3 Jul 2011

Little House on the Prairie (Part 2)

My new work assignment allows me to feel blessed by the beauty of the surrounding countryside, the rambling valley encased in lush hillsides, age-old hamlets suspended in time, a nearby brook...

The preservation society's gardens deserve a mention too. Although still looking neglected in places, they are set to enjoy a revival thanks to our new chairman. I too am pushing in that direction: on my visit last year I hadn't been impressed by their state of semi-neglect ('semi' used as a polite word).


The gardens are organic and multi-purpose.

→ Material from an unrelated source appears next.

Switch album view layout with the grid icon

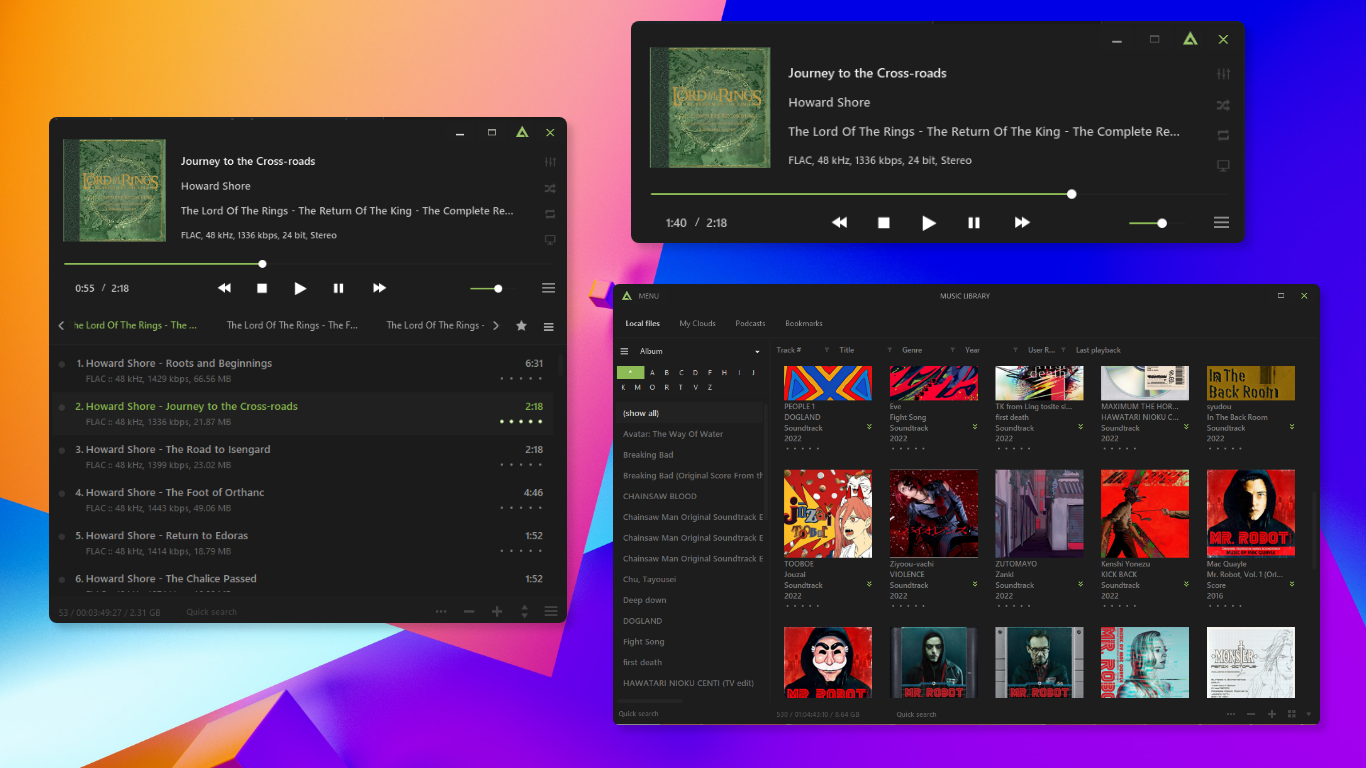coord(1291,714)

Part of the site is dedicated to the preservation of ancient cultivated fruit and vegetables (old varieties of onion, leek, tomato, peach and apple trees), by the means of a seed bank (conservatoire de graines). Besides an on-site greenhouse offers garden members the possibility to purchase tomato, aubergine, courgette, onion, aromatic herbs and capsicum plants. Visitors - especially those unacquainted with country life - discover a working kitchen garden and the orchard. Fruit is collected and used into the popular compôtes, jams and preserves, syrups, sauces, chutneys and the likes that will eventually find their way to the boutique shelves.

Finally the semi-wild garden is also a representation of what the maquis stands for up close and personal, in its full spectrum and informality, from the low grasses to the medium-height cytisus, heather, genista, myrtle, up to the taller grades of the scrub: green oak, cork oak, pine, wild olive trees, etc. The gardens are a taster to botany without the stuffy science bits.

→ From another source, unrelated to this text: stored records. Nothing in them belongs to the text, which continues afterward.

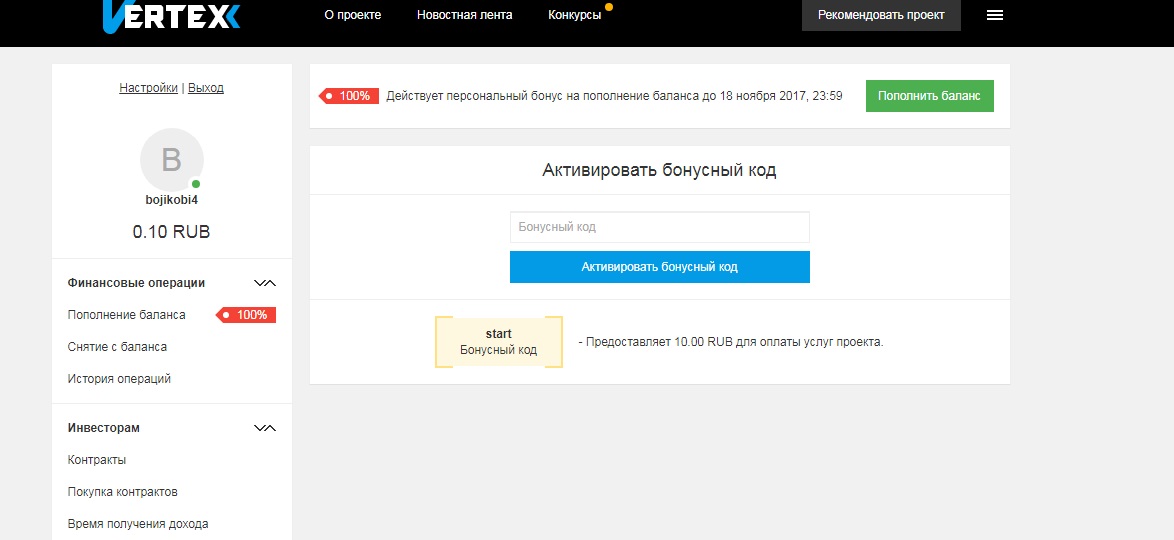Focus the Бонусный код input field

pyautogui.click(x=659, y=227)
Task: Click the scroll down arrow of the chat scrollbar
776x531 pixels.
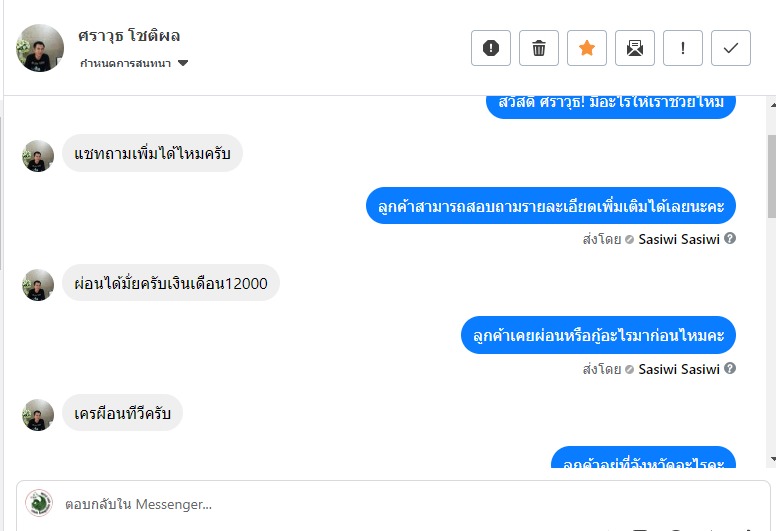Action: [x=772, y=460]
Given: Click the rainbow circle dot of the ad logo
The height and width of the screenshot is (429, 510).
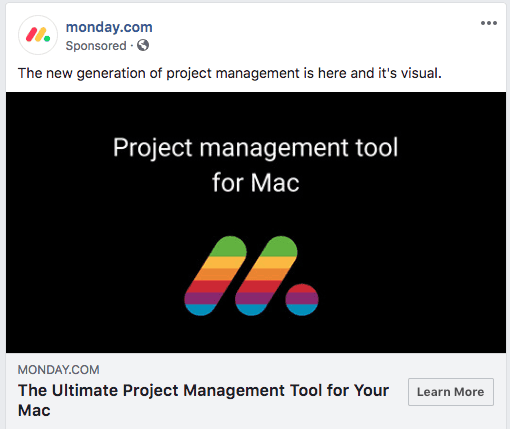Looking at the screenshot, I should tap(302, 299).
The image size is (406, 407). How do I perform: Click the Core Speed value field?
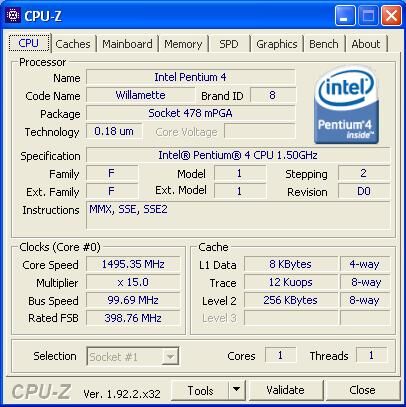coord(133,264)
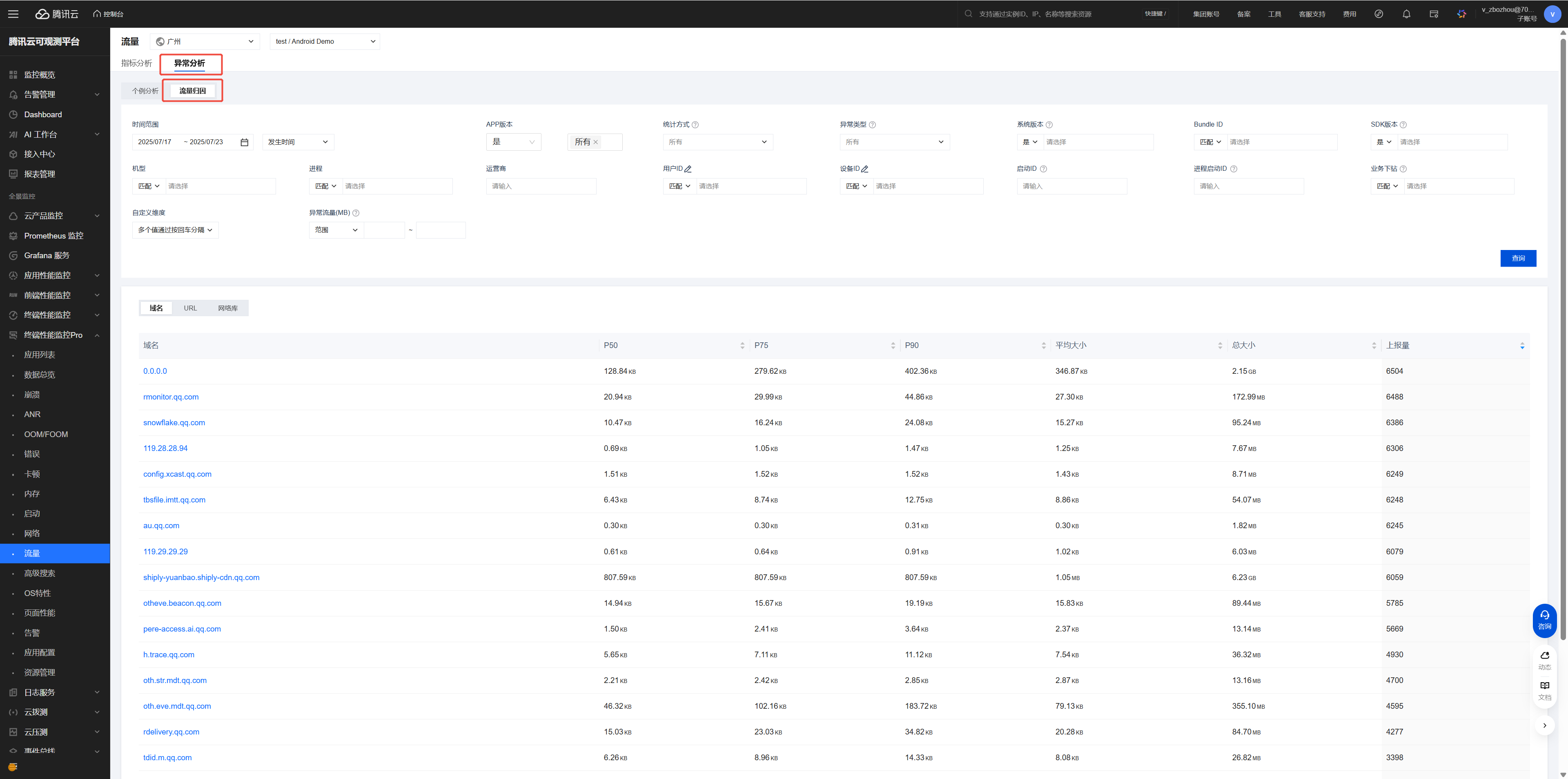Image resolution: width=1568 pixels, height=779 pixels.
Task: Toggle sort order on 上报量 column
Action: pos(1522,345)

Promenade en Corse parmi ses Fleurs et ses Forêts, by Marcelle Conrad
By its nature, the garden is not supposed to be compared to those formal, regimented, weed-free, stately gardens like Chambord or Versailles, or even to the falsely wild yet incredibly romantic Monet's gardens at Giverny. Here in 'our' garden, wild flowers take pride of place and are encouraged. The difficulty lies in the fact that all too often our gardeners tip-toe on that very fine line that separates wild from neglect. 

While most of our visitors seem genuinely charmed by the rusticity of the gardens, some will understandably express their concern about a certain lack of care, while a small minority will virulently oppose anything that doesn't resemble geranium, begonia, dahlia or petunia... Although it is clear that those individuals got the wrong address in the first place, I am quick to add in their defence that part of the garden preservation society's mission is to endeavour to change perceptions and preconceptions towards plants, weeds, the cultivated vs. the spontaneous, and the concepts of balance, beauty and acceptance.

Organic produce is available to purchase from the boutique
Therefore garden guardians have a long task ahead, yet this is a challenge that I am relishing in. So who's next please?